Is anyone noticing a speed loss with the later versions of macOS? I'm on Monterey 12.7 and have no need/desire to upgrade unless there is a significant performance increase or software necessity. I'm of the mindset that Apple will make older hardware slowly run slower with successive macOS upgrades, insuring the "need" to buy new hardware. That may seem conspiratorial, but... I also believe it's impossible to downgrade to an older version of macOS, once you've updated. Being that macOS is becoming more and more iOS-like and that's the way Apple does things for iOS devices, stands to reason macOS would suffer a similar one-way road...
It is possible to downgrade your M1 from Sonoma to Monterey. But it's a PITA. Here's the procedure:
https://forums.macrumors.com/thread...-silicon.2420265/?post=32972521#post-32972521
Alternately, if you have the space, you could test out Sonoma while keeping Monterey.
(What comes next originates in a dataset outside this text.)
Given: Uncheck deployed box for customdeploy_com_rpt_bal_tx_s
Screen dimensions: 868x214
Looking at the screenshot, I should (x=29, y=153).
To do that, create a completely separate partition (what Apple calls a "Container"), and install Sonoma on that. You'd probably only need ≈60 GB to install Sonoma and your most important apps. Then if you don't like it, you could delete the partition and continue to use Monterey.
Just make sure you have a full backup before creating a new Container--which you should have anyways.
I'd recommend creating a separate Container, rather than doing Apple's default, which is to create a new Volume on your existing Container. Having Sonoma on a separate Container ensures more isolation between Sonoma and Monterey.
Just two possible downsides:
1) If your work requires all your disks be encrypted, note that when the system creates an additional Container it will also create a separate small unencrypted, and unencryptable, partitition (don't know its purpose, but maybe its required to manage multiple OS's) that will cause your computer to fail the security check.
2) It's possible that installing Sonoma might create irreversible changes to your firmware. I've no idea if that's the case--someone with more expertise than me might be able to answer.